Esta tarifa fija rige cuando la consagración y el rescate caen ambos al comienzo de un ciclo de Yovel de cincuenta años, en su primer año. La masejet retoma más adelante esta condición y la desarrolla en detalle.

El campo comprado

"Uvisdé miknáh notén et shovyó". Supongamos, en cambio, que el campo nunca le llegó por vía familiar; lo adquirió mediante compra y luego lo consagró. Para devolver ese campo a su propia posesión y a su propio uso, debe pagar cuanto vale en el mercado.

Al colocar los dos casos uno al lado del otro se ve dónde están la indulgencia y el rigor. El campo comprado se rescata siempre por su valor real. El campo heredado se rescata por los cincuenta shékel fijos. Así, si el campo heredado que recupera del Beit Hamikdash es tierra de mala calidad, y aun así debe entregar cincuenta shékel, está pagando más de lo que el campo vale, y la tarifa fija resultó rigurosa. Y si el campo heredado es tierra selecta y costosa, y paga solo esos mismos cincuenta shékel, la tarifa fija resultó indulgente.

Dos puntos para tener presentes

Primero, un campo heredado vuelve por sí solo a la familia que lo recibió en herencia, aun cuando su dueño lo haya consagrado al Beit Hamikdash. Al llegar el Yovel, la propiedad regresa automáticamente a la familia original. Toda nuestra discusión, entonces, se refiere a los años previos al Yovel.

Segundo, cuando hablamos del valor de mercado por el cual se rescata un campo comprado, esa tasación depende de varios factores: el tamaño del campo, la calidad de su suelo y cuántos años faltan para el Yovel. Porque en el Yovel también este campo debe volver a la familia que lo recibió en los días de Yehoshúa bin Nun. La tierra siempre regresa a sus dueños originales en el Yovel, y el precio del rescate debe reflejarlo.
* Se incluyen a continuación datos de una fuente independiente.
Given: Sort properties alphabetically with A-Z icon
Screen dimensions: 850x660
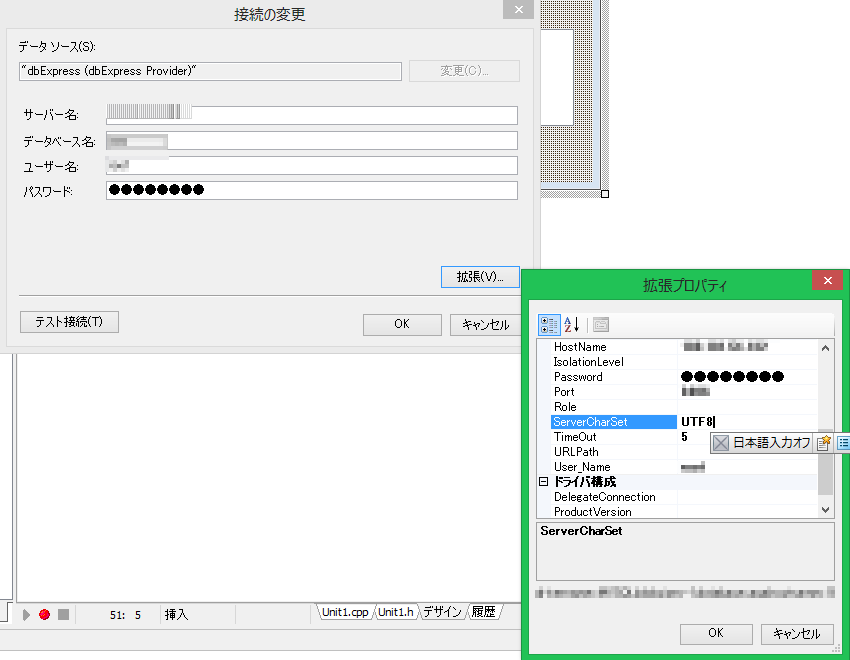Looking at the screenshot, I should 572,325.
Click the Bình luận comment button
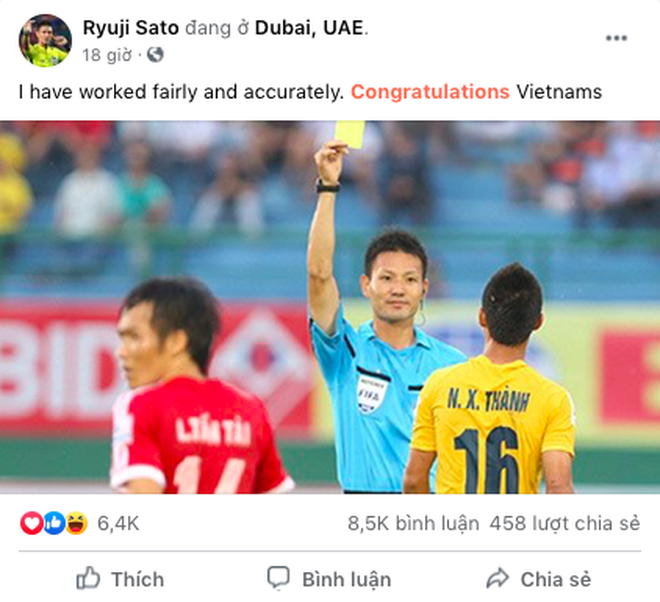The height and width of the screenshot is (602, 660). [329, 579]
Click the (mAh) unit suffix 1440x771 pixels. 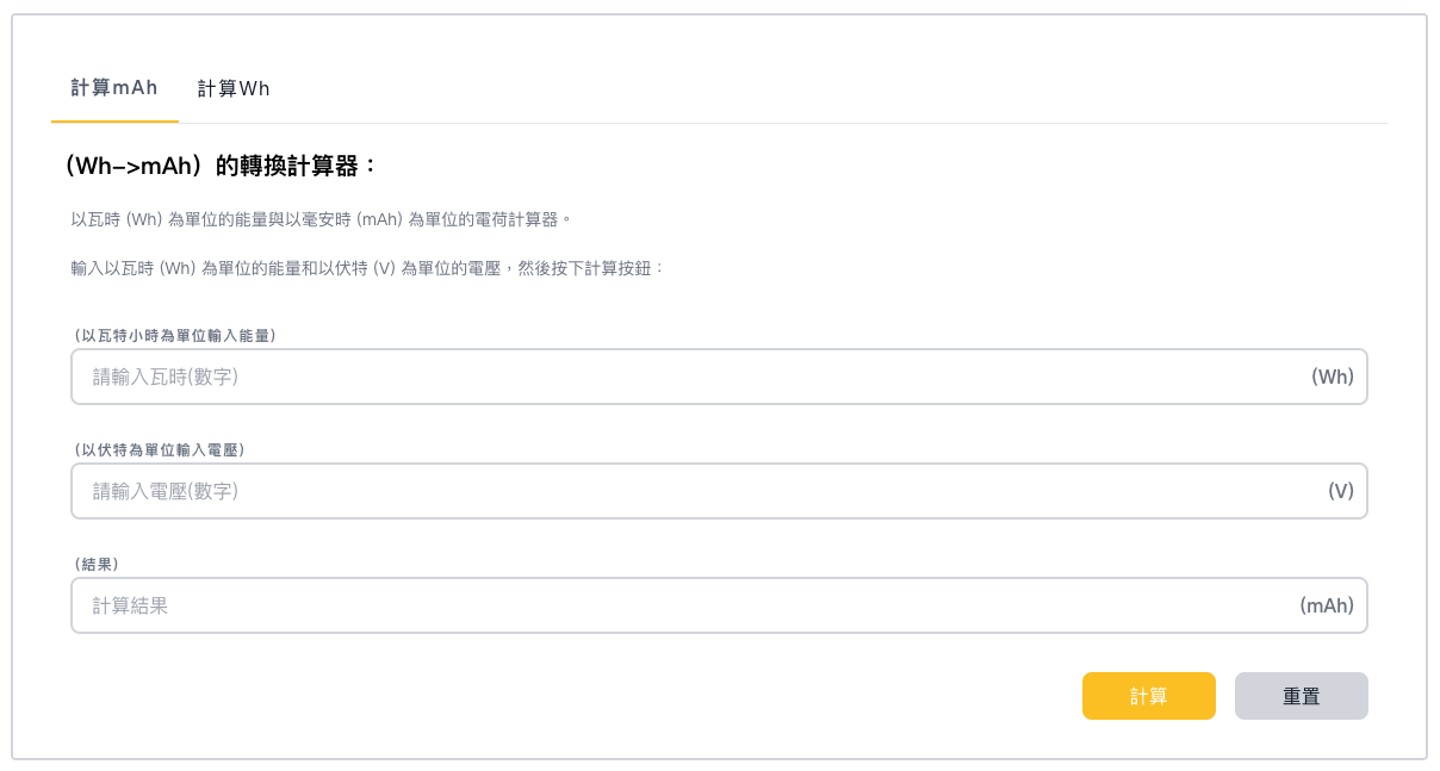click(x=1326, y=605)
La opinión de Rabí Eliezer

"Ribí Eliezer omer: ejad sdé ajuzá ve'ejad sdé miknáh". Según Rabí Eliezer, ambos tipos de campo, el heredado y el comprado, salen del hekdesh por el precio fijo de la Torá: cincuenta shékel de plata por cada superficie sembrada con un jomer de cebada. Pero si el pago es idéntico en los dos casos, "mah bein sdé ajuzá lisdé miknáh?", ¿qué queda para diferenciarlos? La Torá los presenta como dos leyes distintas, así que algo debe separarlos. La respuesta de Rabí Eliezer: "Elá shebisdé ajuzá notén jomesh, uvisdé miknáh einó notén jomesh". La única diferencia está en el quinto. Quien rescata su campo heredado agrega un quinto a la suma; quien rescata un campo que en su momento compró no debe ningún quinto. Para él nada más los distingue: los mismos cincuenta shékel van al Beit Hamikdash en ambos casos, y el jomesh se aplica únicamente al campo heredado.

El Tana Kamá, la primera opinión que aparece en la mishná, lo ve de otro modo. Es cierto que el quinto corresponde al campo heredado y nunca se cobra por uno comprado, pero las diferencias no terminan allí. También el modo de calcular el pago mismo es distinto: el campo heredado sale por la suma fija de la Torá, cincuenta shékel de plata, mientras que el campo comprado sale por cuanto valga esa tierra en el mercado.